Chapter 10. Leader Election

Synchronization can be quite costly: if each algorithm step involves contacting each other participant, we can end up with a significant communication overhead. This is particularly true in large and geographically distributed networks. To reduce synchronization overhead and the number of message round-trips required to reach a decision, some algorithms rely on the existence of the leader (sometimes called coordinator) process, responsible for executing or coordinating steps of a distributed algorithm.

Generally, processes in distributed systems are uniform, and any process can take over the leadership role. Processes assume leadership for long periods of time, but this is not a permanent role. Usually, the process remains a leader until it crashes. After the crash, any other process can start a new election round, assume leadership, if it gets elected, and continue the failed leader’s work.

The liveness of the election algorithm guarantees that most of the time there will be a leader, and the election will eventually complete (i.e., the system should not be in the election state indefinitely).

Ideally, we’d like to assume safety, too, and guarantee there may be at most one leader at a time, and completely eliminate the possibility of a split brain situation (when two leaders serving the same purpose are elected but unaware of each other).

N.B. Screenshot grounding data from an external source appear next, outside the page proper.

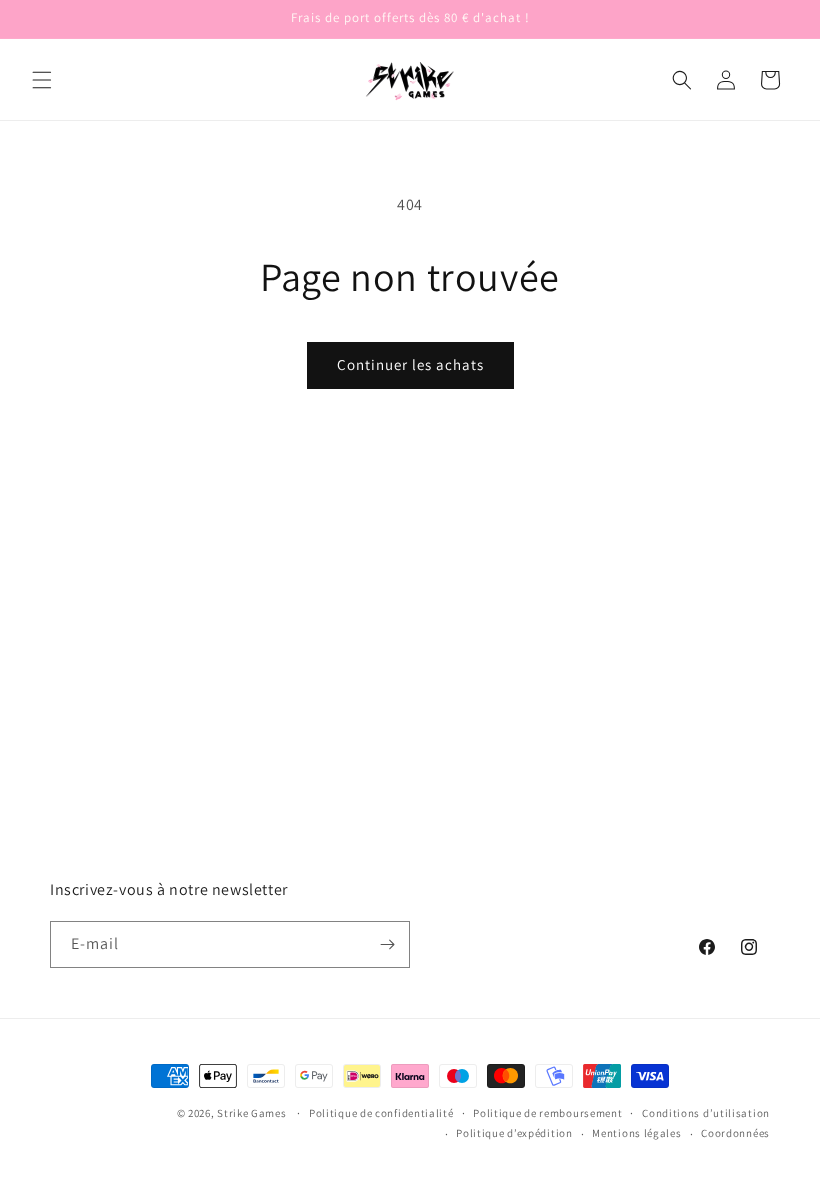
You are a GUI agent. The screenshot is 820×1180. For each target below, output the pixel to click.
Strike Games (251, 1113)
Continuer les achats (410, 364)
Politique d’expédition (514, 1133)
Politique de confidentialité (381, 1113)
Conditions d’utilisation (706, 1113)
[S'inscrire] (387, 944)
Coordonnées (735, 1133)
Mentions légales (636, 1133)
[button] (42, 80)
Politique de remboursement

However, in practice, many leader election algorithms violate this agreement.

Leader processes can be used, for example, to achieve a total order of messages in a broadcast. The leader collects and holds the global state, receives messages, and disseminates them among the processes. It can also be used to coordinate system reorganization after the failure, during initialization, or when important state changes happen.

Election is triggered when the system initializes, and the leader is elected for the first time, or when the previous leader crashes or fails to communicate. Election has to be deterministic: exactly one leader has to emerge from the process. This decision needs to be effective for all participants.

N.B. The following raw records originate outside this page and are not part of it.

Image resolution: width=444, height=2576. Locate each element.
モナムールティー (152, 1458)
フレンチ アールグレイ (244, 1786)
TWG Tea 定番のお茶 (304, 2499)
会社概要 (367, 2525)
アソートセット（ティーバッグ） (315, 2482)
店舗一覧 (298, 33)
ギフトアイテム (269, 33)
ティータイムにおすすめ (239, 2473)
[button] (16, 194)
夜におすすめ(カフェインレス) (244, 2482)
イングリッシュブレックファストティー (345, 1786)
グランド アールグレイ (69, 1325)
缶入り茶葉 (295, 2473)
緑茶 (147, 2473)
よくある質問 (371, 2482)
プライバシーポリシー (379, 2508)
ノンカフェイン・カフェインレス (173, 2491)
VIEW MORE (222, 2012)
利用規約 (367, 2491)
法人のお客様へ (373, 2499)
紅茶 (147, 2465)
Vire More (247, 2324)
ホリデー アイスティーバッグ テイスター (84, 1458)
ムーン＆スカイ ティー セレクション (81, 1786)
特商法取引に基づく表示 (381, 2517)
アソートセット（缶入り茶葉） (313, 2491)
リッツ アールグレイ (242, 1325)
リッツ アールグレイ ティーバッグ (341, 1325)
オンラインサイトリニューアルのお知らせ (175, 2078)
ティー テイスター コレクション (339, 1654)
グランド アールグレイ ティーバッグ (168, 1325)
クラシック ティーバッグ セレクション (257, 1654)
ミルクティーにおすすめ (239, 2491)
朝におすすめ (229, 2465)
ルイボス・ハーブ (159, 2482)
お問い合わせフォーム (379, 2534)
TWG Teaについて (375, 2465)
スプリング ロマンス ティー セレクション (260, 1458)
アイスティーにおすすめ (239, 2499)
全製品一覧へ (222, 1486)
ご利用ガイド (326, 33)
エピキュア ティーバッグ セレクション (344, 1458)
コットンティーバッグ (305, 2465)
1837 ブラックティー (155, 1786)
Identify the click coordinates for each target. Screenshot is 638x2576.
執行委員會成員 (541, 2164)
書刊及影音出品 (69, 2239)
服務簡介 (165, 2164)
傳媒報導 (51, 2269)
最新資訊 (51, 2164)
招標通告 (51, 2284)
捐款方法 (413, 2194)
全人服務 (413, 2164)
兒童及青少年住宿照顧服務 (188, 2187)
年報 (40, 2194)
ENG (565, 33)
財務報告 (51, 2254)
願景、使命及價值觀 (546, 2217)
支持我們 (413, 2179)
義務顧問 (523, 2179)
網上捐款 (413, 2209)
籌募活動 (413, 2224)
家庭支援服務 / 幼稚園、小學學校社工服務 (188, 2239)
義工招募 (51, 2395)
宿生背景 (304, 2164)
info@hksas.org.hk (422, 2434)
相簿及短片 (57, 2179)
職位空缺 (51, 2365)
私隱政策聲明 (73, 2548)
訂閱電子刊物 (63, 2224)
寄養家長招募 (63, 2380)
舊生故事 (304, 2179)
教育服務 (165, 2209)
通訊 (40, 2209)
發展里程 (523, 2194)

Even though leader election and distributed locking (i.e., exclusive ownership over a shared resource) might look alike from a theoretical perspective, they are slightly different. If one process holds a lock for executing a critical section, it is unimportant for other processes to know who exactly is holding a lock right now, as long as the liveness property is satisfied (i.e., the lock will be eventually released, allowing others to acquire it). In contrast, the elected process has some special properties and has to be known to all other participants, so the newly elected leader has to notify its peers about its role.

If a distributed locking algorithm has any sort of preference toward some process or group of processes, it will eventually starve nonpreferred processes from the shared resource, which contradicts the liveness property. In contrast, the leader can remain in its role until it stops or crashes, and long-lived leaders are preferred.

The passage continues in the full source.